Topic: Disasters, terror and stress management

Early Support after Exposure to Trauma (EASE)

Traumatic experiences can cause immense suffering and psychological distress, but no evidence-based preventive interventions are readily available to victims in the aftermath of crises and disasters.

 
2023 This project is ongoing 2027

Project Manager

Project Members

In EASE, the Norwegian Center for Violence and Traumatic Stress Studies is collaborating with governmental agencies, municipalities, user groups, and national and international research partners, with the shared goal of substantially improving access to evidence-based psychosocial services for victims of trauma.

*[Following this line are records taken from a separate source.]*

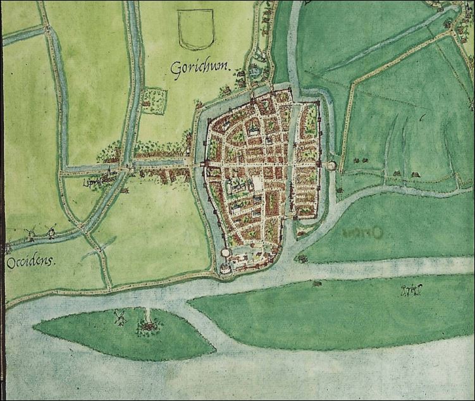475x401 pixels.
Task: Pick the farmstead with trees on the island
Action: click(149, 326)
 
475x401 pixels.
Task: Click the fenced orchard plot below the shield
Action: click(154, 101)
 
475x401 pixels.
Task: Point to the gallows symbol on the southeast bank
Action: click(410, 291)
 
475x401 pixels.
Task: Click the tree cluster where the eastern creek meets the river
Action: click(300, 258)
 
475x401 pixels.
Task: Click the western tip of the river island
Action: click(36, 327)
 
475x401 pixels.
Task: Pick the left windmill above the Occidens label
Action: click(29, 233)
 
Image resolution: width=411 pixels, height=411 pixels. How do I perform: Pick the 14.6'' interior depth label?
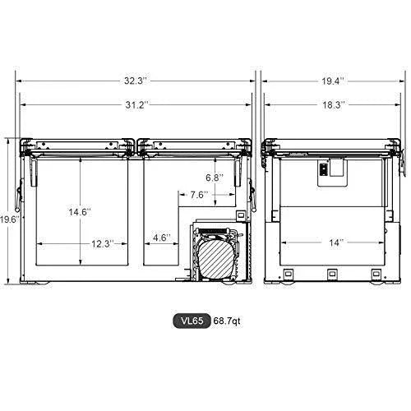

With a hybrid effectiveness-implementation trial, we aim to show that an innovative internet-delivered condensed treatment can be a preventive solution that is clinically efficient, cost-effective, and implementable at scale in Norwegian municipalities 

The primary objective of EASE is to determine the effectiveness, cost-benefits, and implementability of Condensed Internet-delivered Prolonged Exposure (CIPE), a preventive psychological intervention for victims after crises and disasters delivered in municipal crisis services. 

The secondary objective is to establish and maintain a strong interdisciplinary and cross-sectional collaboration of organizations involved in psychosocial response to crises and disasters in Norway, including user groups, municipalities, and representatives from county governors, health authorities, and The Norwegian Association of Local and Regional Authorities (KS).  

The overall methodological approach of EASE is a hybrid type I effectiveness-implementation trial. This innovative design is developed to significantly shorten the translational pipeline from research to practice. It combines a traditional randomized effectiveness trial, which enables strong causal interferences about the effect, with the simultaneous investigation and improvement of the implementability of the intervention. In EASE, this design is extended with analyses of cost-effectiveness and the investigation of how health policy impact implementation of CIPE.